→ DIRECTIONS: Among the entries, find the lines with the string "computer" and copy them.

→ AVAILABLE RECORDS:
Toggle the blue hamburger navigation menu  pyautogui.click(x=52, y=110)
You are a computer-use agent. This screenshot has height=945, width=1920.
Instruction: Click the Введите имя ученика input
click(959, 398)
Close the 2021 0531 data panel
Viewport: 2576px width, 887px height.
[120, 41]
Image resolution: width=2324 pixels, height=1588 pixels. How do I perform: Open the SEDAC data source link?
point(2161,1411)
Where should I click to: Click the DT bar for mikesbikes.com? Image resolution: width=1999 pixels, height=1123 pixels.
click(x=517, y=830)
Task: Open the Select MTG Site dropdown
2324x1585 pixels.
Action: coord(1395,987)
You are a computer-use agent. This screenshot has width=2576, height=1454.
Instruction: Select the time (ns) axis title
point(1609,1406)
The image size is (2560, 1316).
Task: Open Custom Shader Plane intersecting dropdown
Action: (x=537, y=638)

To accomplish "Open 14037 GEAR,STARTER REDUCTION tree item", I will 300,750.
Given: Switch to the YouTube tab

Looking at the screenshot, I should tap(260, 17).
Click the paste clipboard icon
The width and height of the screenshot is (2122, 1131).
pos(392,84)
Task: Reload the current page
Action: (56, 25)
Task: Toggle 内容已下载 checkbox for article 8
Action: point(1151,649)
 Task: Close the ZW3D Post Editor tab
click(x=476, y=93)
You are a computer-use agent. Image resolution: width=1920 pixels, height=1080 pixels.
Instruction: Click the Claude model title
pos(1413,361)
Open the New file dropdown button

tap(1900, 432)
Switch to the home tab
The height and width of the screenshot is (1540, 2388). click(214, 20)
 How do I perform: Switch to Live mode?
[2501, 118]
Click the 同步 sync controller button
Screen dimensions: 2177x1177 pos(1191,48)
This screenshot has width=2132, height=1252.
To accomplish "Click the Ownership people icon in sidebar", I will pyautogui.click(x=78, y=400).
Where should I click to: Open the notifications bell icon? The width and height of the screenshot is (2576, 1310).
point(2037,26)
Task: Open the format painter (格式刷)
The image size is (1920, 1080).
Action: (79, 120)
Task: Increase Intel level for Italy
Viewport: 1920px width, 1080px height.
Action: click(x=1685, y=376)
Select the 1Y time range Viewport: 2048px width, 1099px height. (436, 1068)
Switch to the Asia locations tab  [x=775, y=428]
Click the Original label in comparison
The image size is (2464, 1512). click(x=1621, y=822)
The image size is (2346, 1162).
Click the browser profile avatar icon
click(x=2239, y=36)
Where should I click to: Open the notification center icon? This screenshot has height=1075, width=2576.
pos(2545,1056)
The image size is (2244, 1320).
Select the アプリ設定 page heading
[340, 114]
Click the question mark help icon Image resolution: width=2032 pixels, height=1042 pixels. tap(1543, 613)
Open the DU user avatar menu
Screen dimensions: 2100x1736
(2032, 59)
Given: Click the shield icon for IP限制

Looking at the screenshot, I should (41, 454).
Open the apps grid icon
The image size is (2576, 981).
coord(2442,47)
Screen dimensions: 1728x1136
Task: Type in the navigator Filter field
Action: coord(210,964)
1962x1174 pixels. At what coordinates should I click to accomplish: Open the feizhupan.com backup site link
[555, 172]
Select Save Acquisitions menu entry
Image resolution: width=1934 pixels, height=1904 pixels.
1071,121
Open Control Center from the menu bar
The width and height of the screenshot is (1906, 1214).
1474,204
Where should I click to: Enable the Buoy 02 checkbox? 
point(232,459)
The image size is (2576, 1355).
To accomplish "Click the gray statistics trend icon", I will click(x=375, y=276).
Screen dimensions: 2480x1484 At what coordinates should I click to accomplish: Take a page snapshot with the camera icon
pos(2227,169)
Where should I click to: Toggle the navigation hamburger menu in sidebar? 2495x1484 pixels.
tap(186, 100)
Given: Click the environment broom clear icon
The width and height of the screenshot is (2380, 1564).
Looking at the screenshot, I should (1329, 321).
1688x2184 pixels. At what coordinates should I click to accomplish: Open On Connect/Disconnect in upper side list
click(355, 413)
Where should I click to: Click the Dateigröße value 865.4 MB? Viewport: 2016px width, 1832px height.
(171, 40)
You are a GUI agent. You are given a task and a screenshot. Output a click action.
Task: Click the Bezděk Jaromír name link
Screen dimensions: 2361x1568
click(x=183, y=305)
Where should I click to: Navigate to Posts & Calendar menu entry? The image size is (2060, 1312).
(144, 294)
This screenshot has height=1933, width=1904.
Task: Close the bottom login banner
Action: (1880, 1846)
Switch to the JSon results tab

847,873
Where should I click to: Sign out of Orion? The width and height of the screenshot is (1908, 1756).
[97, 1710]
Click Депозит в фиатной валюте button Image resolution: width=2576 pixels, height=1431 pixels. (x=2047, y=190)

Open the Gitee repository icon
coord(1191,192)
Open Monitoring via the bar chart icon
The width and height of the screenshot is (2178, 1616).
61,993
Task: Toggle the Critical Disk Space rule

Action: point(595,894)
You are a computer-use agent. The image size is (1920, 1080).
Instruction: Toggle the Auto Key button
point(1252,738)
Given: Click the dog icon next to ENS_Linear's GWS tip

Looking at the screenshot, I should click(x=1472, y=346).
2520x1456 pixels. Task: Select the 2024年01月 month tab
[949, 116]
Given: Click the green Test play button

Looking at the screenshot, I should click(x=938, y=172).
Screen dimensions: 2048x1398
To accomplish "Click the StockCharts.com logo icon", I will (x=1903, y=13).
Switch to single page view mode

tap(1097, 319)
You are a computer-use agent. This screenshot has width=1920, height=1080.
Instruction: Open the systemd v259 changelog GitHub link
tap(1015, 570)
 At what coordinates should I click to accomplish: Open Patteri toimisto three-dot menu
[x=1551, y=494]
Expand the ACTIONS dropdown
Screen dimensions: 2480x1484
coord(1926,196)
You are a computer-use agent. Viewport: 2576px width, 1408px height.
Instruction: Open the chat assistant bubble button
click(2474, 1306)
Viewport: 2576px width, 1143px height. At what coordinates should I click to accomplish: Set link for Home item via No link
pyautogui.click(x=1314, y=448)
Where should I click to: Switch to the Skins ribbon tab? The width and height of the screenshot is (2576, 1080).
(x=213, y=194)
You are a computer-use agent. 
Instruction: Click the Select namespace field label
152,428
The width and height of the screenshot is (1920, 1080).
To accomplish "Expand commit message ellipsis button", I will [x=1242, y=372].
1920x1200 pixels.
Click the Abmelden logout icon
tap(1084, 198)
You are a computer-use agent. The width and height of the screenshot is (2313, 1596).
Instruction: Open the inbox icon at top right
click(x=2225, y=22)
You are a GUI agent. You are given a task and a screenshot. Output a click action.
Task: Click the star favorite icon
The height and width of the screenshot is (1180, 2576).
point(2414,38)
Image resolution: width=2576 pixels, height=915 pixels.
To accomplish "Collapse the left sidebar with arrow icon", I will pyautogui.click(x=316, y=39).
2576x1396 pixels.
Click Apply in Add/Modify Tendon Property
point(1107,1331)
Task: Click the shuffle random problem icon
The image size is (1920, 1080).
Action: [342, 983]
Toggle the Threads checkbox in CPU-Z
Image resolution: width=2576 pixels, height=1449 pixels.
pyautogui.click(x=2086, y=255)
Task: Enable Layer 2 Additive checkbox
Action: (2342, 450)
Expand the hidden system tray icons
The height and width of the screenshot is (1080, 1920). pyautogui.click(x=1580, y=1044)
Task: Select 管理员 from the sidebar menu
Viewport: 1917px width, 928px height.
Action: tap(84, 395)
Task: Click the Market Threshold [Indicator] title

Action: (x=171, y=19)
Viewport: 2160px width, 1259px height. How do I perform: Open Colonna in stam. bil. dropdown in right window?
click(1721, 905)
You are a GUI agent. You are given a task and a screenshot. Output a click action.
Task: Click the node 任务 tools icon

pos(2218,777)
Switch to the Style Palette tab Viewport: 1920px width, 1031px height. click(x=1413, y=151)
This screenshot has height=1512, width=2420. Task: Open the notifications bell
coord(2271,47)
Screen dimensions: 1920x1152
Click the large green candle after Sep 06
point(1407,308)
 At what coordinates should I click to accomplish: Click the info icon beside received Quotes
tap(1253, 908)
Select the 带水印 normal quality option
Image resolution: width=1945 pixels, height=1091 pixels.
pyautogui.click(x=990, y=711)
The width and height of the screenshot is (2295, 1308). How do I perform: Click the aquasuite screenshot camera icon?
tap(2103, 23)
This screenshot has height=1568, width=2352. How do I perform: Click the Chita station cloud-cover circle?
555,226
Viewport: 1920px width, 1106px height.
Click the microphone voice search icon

→ SOLUTION TO THIS TASK:
You are a computer-use agent. This screenshot has height=945, width=1920.
You are a computer-use agent. This screenshot has width=2576, height=1454.
You are a computer-use agent. Image resolution: width=1920 pixels, height=1080 pixels.
You are a computer-use agent. The image size is (1920, 1080).
You are a computer-use agent. This screenshot has width=1920, height=1080.
You are a computer-use agent. Viewport: 2576px width, 1408px height.
You are a computer-use agent. 
You are a computer-use agent. The width and height of the screenshot is (2313, 1596).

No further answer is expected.